One grant running from July 2021 to May 2024 aims to predict the impact of biothreats through data and learning, but does not mention working with viruses or animals.
Dangerous research such as that carried out by EHA has scientists and politicians concerned about the possibility that it could cause a new pandemic. Because of these concerns, the U.S. quietly halted a $125 million taxpayer-funded project in September that had researchers hunting for new viruses.
DEEP VZN – pronounced deep vision – was launched in October 2021 with the aim of finding and studying new pathogens in wildlife in Asia, Africa and Latin America.
Although the research was intended to prevent human outbreaks and pandemics, critics, including Biden administration officials, worried it could do the opposite and expressed fear about the potentially “catastrophic risks” of the virus hunt.
The project was supposed to run until 2026, but DEEP VZN was closed in July 2023 without formal public announcement.
USAID's DEEP VZN project (pronounced deep vision) was hunting for viruses among wildlife in Asia, Africa and Latin America.
DEEP VZN, which stands for Discovery & Exploration of Emerging Pathogens – Viral Zoonoses, was launched by the United States Agency for International Development (USAID) in October 2021 and less than two years later, USAID officials briefed members of Senate committees with jurisdiction over DEEP VZN the program was closed.
The premature closure of the project came abruptly and was communicated privately to Senate aides by the office of Atul Gawande, USAID's assistant administrator for global health.
The news was buried in a hundreds of pages of congressional budget document and discussed during interviews with federal lawmakers and investigators.

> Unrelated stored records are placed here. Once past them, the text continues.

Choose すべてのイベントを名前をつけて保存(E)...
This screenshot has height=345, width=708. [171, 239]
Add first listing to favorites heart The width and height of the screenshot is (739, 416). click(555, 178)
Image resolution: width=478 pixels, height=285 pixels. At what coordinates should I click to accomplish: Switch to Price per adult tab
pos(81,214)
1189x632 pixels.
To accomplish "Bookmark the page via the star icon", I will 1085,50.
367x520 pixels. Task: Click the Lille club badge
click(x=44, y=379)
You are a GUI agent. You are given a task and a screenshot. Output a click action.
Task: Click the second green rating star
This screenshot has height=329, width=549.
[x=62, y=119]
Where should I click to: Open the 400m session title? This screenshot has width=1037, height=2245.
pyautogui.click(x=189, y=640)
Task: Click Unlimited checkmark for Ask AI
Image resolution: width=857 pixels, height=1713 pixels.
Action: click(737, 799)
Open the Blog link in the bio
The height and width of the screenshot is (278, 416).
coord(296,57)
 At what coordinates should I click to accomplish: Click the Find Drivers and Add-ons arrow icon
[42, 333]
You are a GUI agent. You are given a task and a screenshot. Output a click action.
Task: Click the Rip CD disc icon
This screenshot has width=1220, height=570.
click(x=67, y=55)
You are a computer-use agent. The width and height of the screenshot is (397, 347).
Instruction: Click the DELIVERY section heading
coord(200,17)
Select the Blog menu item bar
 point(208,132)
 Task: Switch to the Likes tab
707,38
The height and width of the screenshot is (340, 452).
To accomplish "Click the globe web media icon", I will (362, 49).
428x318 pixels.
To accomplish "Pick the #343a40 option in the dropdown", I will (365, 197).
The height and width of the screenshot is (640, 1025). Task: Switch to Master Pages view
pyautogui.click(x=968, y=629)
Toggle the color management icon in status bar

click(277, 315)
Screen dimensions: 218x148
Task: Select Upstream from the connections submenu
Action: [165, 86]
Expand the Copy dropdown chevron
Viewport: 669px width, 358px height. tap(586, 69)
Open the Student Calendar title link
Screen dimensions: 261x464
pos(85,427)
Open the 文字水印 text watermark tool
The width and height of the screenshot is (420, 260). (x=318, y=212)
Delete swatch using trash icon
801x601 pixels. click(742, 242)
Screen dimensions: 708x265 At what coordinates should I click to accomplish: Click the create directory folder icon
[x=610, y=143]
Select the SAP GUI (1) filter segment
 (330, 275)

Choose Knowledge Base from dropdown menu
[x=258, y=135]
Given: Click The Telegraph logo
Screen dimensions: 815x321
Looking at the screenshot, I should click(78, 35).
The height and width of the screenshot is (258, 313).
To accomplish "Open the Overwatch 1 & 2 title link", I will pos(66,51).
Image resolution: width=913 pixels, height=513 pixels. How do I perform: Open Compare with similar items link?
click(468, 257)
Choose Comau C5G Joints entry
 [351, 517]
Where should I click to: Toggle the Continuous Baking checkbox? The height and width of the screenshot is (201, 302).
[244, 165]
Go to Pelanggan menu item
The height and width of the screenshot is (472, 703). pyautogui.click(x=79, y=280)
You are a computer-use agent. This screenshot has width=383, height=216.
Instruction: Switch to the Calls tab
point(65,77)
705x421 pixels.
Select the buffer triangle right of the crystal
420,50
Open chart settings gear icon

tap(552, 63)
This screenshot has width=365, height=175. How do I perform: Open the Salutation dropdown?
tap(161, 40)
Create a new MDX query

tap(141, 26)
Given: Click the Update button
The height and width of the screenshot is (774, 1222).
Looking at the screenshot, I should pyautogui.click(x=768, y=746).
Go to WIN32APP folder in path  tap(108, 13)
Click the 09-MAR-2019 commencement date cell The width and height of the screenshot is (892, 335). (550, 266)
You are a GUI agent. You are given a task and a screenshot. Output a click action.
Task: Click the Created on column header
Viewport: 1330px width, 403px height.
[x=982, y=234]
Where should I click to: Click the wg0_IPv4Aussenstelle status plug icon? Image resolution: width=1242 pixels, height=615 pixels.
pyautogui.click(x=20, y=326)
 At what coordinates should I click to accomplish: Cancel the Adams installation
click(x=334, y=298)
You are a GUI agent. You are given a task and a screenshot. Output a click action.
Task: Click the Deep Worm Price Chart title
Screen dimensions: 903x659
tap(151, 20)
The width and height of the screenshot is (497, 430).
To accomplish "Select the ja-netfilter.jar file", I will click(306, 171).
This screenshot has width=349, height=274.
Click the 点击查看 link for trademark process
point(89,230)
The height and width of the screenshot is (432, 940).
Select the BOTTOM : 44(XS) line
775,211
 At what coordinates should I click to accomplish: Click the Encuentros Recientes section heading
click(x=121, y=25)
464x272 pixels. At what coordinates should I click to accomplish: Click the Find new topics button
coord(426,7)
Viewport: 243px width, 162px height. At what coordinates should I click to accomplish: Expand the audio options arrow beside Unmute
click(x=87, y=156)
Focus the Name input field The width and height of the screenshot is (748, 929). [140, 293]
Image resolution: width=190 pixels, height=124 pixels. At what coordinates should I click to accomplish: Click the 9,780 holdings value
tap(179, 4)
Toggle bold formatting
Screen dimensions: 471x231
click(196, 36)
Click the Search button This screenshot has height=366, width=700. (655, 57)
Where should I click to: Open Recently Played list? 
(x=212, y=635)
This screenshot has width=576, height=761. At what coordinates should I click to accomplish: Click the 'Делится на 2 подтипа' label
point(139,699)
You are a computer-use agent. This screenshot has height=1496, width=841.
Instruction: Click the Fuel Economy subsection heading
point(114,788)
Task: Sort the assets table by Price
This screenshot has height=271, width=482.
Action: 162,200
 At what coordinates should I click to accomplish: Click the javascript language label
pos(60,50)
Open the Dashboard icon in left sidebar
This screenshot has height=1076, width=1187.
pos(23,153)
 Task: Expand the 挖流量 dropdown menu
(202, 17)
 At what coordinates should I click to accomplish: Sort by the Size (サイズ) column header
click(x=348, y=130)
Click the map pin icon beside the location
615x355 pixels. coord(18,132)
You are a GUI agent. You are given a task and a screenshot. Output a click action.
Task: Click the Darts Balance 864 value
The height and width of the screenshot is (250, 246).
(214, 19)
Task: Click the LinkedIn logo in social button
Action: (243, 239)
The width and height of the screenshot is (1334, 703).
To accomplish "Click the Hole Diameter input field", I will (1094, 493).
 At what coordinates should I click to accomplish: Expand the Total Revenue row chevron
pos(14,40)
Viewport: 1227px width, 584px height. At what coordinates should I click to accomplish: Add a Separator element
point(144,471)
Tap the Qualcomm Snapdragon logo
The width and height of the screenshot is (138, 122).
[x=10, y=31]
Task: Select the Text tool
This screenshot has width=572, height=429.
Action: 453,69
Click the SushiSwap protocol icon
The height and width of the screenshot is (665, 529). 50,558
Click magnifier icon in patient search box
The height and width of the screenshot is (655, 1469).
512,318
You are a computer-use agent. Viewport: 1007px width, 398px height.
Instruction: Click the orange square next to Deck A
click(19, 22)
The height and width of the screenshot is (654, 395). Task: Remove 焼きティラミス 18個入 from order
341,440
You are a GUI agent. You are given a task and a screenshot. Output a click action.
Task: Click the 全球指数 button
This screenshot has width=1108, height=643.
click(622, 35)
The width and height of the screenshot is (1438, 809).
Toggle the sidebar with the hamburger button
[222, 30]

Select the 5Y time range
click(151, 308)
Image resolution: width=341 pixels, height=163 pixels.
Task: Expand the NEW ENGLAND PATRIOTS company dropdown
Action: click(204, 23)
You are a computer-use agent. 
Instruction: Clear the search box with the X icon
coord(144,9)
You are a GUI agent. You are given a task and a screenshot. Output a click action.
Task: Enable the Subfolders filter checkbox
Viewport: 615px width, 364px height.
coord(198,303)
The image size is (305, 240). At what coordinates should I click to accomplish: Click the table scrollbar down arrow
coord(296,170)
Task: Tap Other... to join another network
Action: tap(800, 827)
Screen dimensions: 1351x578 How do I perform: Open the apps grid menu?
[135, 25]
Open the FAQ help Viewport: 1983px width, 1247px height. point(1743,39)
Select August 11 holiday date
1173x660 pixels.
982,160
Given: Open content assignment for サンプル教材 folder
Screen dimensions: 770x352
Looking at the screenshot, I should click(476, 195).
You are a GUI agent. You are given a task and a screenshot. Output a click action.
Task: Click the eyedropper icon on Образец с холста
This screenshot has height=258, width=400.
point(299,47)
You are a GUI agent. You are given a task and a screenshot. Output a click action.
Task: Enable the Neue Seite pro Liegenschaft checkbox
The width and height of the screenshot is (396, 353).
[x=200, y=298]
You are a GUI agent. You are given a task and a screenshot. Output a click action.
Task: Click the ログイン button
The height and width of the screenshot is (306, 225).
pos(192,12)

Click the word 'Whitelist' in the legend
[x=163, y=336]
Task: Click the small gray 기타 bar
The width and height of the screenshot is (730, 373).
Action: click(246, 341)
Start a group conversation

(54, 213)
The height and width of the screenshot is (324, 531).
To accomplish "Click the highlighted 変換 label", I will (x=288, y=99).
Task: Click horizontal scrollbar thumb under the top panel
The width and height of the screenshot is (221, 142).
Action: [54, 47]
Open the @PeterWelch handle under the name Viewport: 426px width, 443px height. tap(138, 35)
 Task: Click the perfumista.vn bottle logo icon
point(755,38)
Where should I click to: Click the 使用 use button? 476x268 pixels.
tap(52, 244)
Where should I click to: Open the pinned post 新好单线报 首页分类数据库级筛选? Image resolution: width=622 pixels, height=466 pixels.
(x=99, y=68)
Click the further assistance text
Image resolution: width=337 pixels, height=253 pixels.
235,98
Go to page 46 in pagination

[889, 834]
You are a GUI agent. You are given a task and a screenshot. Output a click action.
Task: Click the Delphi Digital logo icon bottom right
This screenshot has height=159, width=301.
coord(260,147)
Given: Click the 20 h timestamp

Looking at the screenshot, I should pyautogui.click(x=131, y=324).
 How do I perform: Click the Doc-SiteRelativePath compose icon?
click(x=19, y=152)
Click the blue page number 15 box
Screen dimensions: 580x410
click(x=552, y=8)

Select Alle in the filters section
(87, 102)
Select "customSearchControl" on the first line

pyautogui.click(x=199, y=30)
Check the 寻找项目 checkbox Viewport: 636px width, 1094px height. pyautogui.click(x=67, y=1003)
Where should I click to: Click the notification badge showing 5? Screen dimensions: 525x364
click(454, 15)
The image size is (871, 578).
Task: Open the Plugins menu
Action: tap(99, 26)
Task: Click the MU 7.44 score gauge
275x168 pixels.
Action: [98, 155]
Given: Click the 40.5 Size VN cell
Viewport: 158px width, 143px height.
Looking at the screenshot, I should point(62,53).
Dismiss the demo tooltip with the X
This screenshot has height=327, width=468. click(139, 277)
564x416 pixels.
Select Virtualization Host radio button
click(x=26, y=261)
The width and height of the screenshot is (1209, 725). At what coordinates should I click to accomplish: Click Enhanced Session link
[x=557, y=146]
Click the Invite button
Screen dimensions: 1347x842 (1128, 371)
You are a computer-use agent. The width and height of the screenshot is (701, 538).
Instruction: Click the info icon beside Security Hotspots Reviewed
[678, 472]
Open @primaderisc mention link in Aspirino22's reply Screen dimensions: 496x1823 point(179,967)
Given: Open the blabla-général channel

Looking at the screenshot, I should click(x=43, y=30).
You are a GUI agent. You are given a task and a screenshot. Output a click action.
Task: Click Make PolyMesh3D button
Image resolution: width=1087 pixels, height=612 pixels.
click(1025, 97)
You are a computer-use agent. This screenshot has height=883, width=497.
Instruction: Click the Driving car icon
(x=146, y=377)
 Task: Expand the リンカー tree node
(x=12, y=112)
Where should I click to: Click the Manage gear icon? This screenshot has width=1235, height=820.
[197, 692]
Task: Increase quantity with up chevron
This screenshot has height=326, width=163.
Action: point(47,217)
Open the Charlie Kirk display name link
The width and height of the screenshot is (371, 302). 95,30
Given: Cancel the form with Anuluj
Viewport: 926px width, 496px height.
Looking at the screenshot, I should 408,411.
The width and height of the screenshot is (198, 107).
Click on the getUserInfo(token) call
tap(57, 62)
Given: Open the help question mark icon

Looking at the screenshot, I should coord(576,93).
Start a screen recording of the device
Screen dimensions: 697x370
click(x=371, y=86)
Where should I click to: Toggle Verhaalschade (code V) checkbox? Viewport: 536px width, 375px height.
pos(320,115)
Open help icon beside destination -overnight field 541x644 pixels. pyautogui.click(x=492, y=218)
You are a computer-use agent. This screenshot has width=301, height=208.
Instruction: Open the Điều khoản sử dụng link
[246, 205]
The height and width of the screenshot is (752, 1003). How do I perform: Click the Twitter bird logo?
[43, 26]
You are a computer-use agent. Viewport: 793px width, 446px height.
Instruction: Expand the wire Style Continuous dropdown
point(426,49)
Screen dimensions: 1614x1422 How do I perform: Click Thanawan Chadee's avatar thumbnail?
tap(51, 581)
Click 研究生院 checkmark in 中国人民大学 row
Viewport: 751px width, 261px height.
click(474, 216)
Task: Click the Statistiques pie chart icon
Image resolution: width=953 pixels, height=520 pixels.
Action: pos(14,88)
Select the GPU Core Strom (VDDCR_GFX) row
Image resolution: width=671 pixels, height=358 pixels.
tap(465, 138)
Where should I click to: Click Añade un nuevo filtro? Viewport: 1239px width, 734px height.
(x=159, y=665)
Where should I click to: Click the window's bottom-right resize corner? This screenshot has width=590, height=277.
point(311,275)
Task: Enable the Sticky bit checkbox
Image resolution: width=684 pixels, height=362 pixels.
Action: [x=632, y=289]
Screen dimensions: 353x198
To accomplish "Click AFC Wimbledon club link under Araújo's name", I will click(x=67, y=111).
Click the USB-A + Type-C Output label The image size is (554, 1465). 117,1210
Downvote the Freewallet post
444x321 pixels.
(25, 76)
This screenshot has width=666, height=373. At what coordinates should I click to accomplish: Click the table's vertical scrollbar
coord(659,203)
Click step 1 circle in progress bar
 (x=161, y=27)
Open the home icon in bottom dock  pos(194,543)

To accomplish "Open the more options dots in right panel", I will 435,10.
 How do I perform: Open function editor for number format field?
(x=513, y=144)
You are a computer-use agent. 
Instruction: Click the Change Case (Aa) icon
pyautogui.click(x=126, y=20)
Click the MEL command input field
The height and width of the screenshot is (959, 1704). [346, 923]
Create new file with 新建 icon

At the launch, USAID said the “ambitious new project” aimed to work with partner countries and the global community to “build greater preparedness for future global health threats.”
The aim was to collect more than 800,000 samples over the five-year period, mainly from wildlife, to identify a subset of 'previously unknown' viruses that 'pose a significant pandemic threat'.
After the termination, USAID said it would instead focus on improving laboratory capacity, disease monitoring, human resources, biosafety and security, and risk communication.